--- Start ---
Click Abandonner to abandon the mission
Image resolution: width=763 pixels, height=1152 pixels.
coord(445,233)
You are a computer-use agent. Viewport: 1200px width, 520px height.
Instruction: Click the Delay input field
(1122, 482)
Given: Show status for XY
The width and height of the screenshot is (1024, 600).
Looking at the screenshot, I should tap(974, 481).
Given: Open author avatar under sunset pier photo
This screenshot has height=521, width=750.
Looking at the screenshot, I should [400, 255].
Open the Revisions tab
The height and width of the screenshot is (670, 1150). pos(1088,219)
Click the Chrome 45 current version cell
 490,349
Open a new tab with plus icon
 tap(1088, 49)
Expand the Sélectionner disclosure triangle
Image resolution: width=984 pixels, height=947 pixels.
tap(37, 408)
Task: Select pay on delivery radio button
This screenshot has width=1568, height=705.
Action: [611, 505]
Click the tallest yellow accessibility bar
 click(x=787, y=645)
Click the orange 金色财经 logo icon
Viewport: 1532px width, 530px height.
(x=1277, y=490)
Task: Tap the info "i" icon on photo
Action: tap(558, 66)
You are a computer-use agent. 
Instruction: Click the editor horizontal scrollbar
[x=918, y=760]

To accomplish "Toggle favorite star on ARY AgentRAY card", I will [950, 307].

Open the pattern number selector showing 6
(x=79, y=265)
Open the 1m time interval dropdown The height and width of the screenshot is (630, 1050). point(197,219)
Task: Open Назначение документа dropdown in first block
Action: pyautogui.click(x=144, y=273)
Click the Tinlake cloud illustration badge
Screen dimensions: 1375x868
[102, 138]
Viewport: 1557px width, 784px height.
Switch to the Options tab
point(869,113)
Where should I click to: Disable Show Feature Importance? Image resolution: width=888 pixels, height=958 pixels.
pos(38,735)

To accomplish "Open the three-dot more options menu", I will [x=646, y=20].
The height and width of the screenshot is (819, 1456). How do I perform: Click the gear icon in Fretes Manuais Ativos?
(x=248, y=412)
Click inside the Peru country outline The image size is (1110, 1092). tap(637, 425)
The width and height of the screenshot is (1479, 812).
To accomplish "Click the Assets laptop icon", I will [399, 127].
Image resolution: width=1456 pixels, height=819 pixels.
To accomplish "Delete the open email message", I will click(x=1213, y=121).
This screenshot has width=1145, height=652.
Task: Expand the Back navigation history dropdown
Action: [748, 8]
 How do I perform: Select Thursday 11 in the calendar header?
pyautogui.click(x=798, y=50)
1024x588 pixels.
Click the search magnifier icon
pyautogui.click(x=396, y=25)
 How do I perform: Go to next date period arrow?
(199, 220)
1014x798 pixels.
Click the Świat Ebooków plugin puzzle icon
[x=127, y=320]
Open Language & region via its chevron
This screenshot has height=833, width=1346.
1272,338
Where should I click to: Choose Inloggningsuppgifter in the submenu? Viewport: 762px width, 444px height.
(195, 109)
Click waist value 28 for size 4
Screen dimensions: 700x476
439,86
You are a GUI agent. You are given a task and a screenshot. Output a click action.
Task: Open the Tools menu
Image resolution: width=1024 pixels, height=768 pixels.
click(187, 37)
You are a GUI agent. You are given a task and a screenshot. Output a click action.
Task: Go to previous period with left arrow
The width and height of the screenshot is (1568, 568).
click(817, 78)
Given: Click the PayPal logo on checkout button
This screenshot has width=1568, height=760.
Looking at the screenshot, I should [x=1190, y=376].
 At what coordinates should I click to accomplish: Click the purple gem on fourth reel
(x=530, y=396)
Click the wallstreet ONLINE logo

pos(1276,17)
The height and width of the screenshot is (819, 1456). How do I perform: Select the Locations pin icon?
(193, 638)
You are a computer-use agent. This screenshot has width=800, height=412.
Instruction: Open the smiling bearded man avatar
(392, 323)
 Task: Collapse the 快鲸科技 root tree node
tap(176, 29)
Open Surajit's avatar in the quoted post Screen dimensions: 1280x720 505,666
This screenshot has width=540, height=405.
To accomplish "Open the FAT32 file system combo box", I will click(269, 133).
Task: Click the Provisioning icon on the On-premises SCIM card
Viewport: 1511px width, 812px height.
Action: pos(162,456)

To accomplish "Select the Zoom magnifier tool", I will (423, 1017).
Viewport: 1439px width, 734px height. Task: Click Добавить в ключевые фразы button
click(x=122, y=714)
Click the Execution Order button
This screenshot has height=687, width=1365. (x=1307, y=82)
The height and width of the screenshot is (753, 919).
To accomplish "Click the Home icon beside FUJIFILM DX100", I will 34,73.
--- End ---
**WRITTEN INSTRUCTION**
Format the lines above as a Markdown table with the columns Row and Line, one numbered row per line, leaving out blank lines.

**TASK RESULT**
| Row | Line |
|---|---|
| 1 | Click Abandonner to abandon the mission |
| 2 | Image resolution: width=763 pixels, height=1152 pixels. |
| 3 | coord(445,233) |
| 4 | You are a computer-use agent. Viewport: 1200px width, 520px height. |
| 5 | Instruction: Click the Delay input field |
| 6 | (1122, 482) |
| 7 | Given: Show status for XY |
| 8 | The width and height of the screenshot is (1024, 600). |
| 9 | Looking at the screenshot, I should tap(974, 481). |
| 10 | Given: Open author avatar under sunset pier photo |
| 11 | This screenshot has height=521, width=750. |
| 12 | Looking at the screenshot, I should [400, 255]. |
| 13 | Open the Revisions tab |
| 14 | The height and width of the screenshot is (670, 1150). pos(1088,219) |
| 15 | Click the Chrome 45 current version cell |
| 16 |  490,349 |
| 17 | Open a new tab with plus icon |
| 18 |  tap(1088, 49) |
| 19 | Expand the Sélectionner disclosure triangle |
| 20 | Image resolution: width=984 pixels, height=947 pixels. |
| 21 | tap(37, 408) |
| 22 | Task: Select pay on delivery radio button |
| 23 | This screenshot has width=1568, height=705. |
| 24 | Action: [611, 505] |
| 25 | Click the tallest yellow accessibility bar |
| 26 |  click(x=787, y=645) |
| 27 | Click the orange 金色财经 logo icon |
| 28 | Viewport: 1532px width, 530px height. |
| 29 | (x=1277, y=490) |
| 30 | Task: Tap the info "i" icon on photo |
| 31 | Action: tap(558, 66) |
| 32 | You are a computer-use agent.  |
| 33 | Instruction: Click the editor horizontal scrollbar |
| 34 | [x=918, y=760] |
| 35 | To accomplish "Toggle favorite star on ARY AgentRAY card", I will [950, 307]. |
| 36 | Open the pattern number selector showing 6 |
| 37 | (x=79, y=265) |
| 38 | Open the 1m time interval dropdown The height and width of the screenshot is (630, 1050). point(197,219) |
| 39 | Task: Open Назначение документа dropdown in first block |
| 40 | Action: pyautogui.click(x=144, y=273) |
| 41 | Click the Tinlake cloud illustration badge |
| 42 | Screen dimensions: 1375x868 |
| 43 | [102, 138] |
| 44 | Viewport: 1557px width, 784px height. |
| 45 | Switch to the Options tab |
| 46 | point(869,113) |
| 47 | Where should I click to: Disable Show Feature Importance? Image resolution: width=888 pixels, height=958 pixels. |
| 48 | pos(38,735) |
| 49 | To accomplish "Open the three-dot more options menu", I will [x=646, y=20]. |
| 50 | The height and width of the screenshot is (819, 1456). How do I perform: Click the gear icon in Fretes Manuais Ativos? |
| 51 | (x=248, y=412) |
| 52 | Click inside the Peru country outline The image size is (1110, 1092). tap(637, 425) |
| 53 | The width and height of the screenshot is (1479, 812). |
| 54 | To accomplish "Click the Assets laptop icon", I will [399, 127]. |
| 55 | Image resolution: width=1456 pixels, height=819 pixels. |
| 56 | To accomplish "Delete the open email message", I will click(x=1213, y=121). |
| 57 | This screenshot has width=1145, height=652. |
| 58 | Task: Expand the Back navigation history dropdown |
| 59 | Action: [748, 8] |
| 60 |  How do I perform: Select Thursday 11 in the calendar header? |
| 61 | pyautogui.click(x=798, y=50) |
| 62 | 1024x588 pixels. |
| 63 | Click the search magnifier icon |
| 64 | pyautogui.click(x=396, y=25) |
| 65 |  How do I perform: Go to next date period arrow? |
| 66 | (199, 220) |
| 67 | 1014x798 pixels. |
| 68 | Click the Świat Ebooków plugin puzzle icon |
| 69 | [x=127, y=320] |
| 70 | Open Language & region via its chevron |
| 71 | This screenshot has height=833, width=1346. |
| 72 | 1272,338 |
| 73 | Where should I click to: Choose Inloggningsuppgifter in the submenu? Viewport: 762px width, 444px height. |
| 74 | (195, 109) |
| 75 | Click waist value 28 for size 4 |
| 76 | Screen dimensions: 700x476 |
| 77 | 439,86 |
| 78 | You are a GUI agent. You are given a task and a screenshot. Output a click action. |
| 79 | Task: Open the Tools menu |
| 80 | Image resolution: width=1024 pixels, height=768 pixels. |
| 81 | click(187, 37) |
| 82 | You are a GUI agent. You are given a task and a screenshot. Output a click action. |
| 83 | Task: Go to previous period with left arrow |
| 84 | The width and height of the screenshot is (1568, 568). |
| 85 | click(817, 78) |
| 86 | Given: Click the PayPal logo on checkout button |
| 87 | This screenshot has width=1568, height=760. |
| 88 | Looking at the screenshot, I should [x=1190, y=376]. |
| 89 |  At what coordinates should I click to accomplish: Click the purple gem on fourth reel |
| 90 | (x=530, y=396) |
| 91 | Click the wallstreet ONLINE logo |
| 92 | pos(1276,17) |
| 93 | The height and width of the screenshot is (819, 1456). How do I perform: Select the Locations pin icon? |
| 94 | (193, 638) |
| 95 | You are a computer-use agent. This screenshot has width=800, height=412. |
| 96 | Instruction: Open the smiling bearded man avatar |
| 97 | (392, 323) |
| 98 |  Task: Collapse the 快鲸科技 root tree node |
| 99 | tap(176, 29) |
| 100 | Open Surajit's avatar in the quoted post Screen dimensions: 1280x720 505,666 |
| 101 | This screenshot has width=540, height=405. |
| 102 | To accomplish "Open the FAT32 file system combo box", I will click(269, 133). |
| 103 | Task: Click the Provisioning icon on the On-premises SCIM card |
| 104 | Viewport: 1511px width, 812px height. |
| 105 | Action: pos(162,456) |
| 106 | To accomplish "Select the Zoom magnifier tool", I will (423, 1017). |
| 107 | Viewport: 1439px width, 734px height. Task: Click Добавить в ключевые фразы button |
| 108 | click(x=122, y=714) |
| 109 | Click the Execution Order button |
| 110 | This screenshot has height=687, width=1365. (x=1307, y=82) |
| 111 | The height and width of the screenshot is (753, 919). |
| 112 | To accomplish "Click the Home icon beside FUJIFILM DX100", I will 34,73. |